Erev Pesach Thoughts and Haiku Too

Here I am at Camp Isabella Freedman for Pesach for (I think) the eleventh time. I have so far seen one person that I know from previous years here.  His name is Adam but his he's adopted the name Segulah because he loves purple.  He's well studied when it comes to that Hebrew word and just taught me a few things.  Apparently the Hebrew vowel called segol goes back in history as representing being select. It looks like three choice grapes.  This fits with the fact that the "am segulah" - treasured people, which G-d uses regarding the Jewish People. Adam likes to say that we are the Purple People!

I just gave a good look at Rav Neventzahl's hagaddah.  In the back there are brief parsha thoughts.  On Parshat Bo he looks at Shmot 12:9 where the Torah says that you should put on tefillin "so that the Torah of G-d should be in your mouth because (ki) with a strong hand G-d took you out of Egypt.  In other places (such as Shmot 13) it is made clear that the point of tefillin is to remember the miracles that G-d did for us in taking us out of Egypt (and that's one of the things we're supposed to think about when we put on tefillin). What, then, does it mean when it says that the idea behind tefillin is so that the Torah of G-d will be in our mouths?

Rav Neventzahl's take on this is that tefillin are meant to remind us of Yetziat Mitzrayim.  Remembering G-d's taking us out of Egypt drives home the point that G-d runs everything in the world.
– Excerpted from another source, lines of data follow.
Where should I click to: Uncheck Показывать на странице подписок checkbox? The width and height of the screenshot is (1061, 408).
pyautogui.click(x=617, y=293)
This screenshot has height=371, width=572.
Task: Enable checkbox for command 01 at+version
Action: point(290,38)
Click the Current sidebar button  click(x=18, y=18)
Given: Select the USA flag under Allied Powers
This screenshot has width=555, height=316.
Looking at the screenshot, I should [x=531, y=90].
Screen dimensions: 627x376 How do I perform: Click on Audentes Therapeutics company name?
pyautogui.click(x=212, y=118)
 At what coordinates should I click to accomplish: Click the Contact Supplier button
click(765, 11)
When we remember that G-d takes care of things we worry less and spend more time with the the Torah of G-d in our mouths!

There's one senior couple here so far.  There's usually one or two guests here the night before.  They flew here all the way from California!  We had a nice chat about music and religion and G-d and everything.  This elderly woman and I watched a paper airplane show put on by thew executive director's daughters.  They make various kinds of planes.  I'm impressed.  I'm only know how to make two types.
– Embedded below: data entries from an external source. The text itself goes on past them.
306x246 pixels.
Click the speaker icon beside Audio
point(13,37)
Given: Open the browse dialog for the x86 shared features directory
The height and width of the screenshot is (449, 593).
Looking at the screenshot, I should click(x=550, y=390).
There's a display of books out - on sale for 36% off.  I found Miriam Adahan;s EMETT there.  i once owned it in Israel, but it got lost along the way.  I left many books in storage back in '88, thinking I'd be back after one year of Y.U. smichah in America.  The year's been extended a bit.  Ah life.

I wrote these in the cab on the way to the train on the way to the ride on the way to the retreat center:

Passover fruit trees
redeem themselves once again
as we watch and learn

Man inside moment
inside of a taxicab 
inside redemption

Here's a nice quote that Adahan includes:

The ultimate of knowledge is to know that you do not know - Shaloh (91b)

She adds, "The more you practice knowing that you don't know the more you lessen your desire for excessive control over man or G-d."

I've been thinking lately about change and loss, about moving on, about forgiving, about being forgiven, about friendship, about love, about family, about the meaning of it all, about aging, about health.

I'm close to New England, in a deceptive part of Connecticut that's not your father's Connecticut.  It's the Berkshires.  Deep in the depths of vast fields with houses speckling the area.

It's time to go to sleep and I know that I will probably sleep well.  It's not my first time here.

Good night and may G-d bless.

2 Comments:

Anonymous Anonymous said...

I have a lot of Miriam Adahan books - in case you are looking for another one and can't find it, let me know
-- andrea keehn

April 17, 2012 at 2:32 PM  
Blogger rabbi neil fleischmann said...

Much appreciated. I bought that copy of EMMEt. I have a bunch too (Appreciating People, Awareness, Life Is A Gift, Thirty Seconds to Happiness).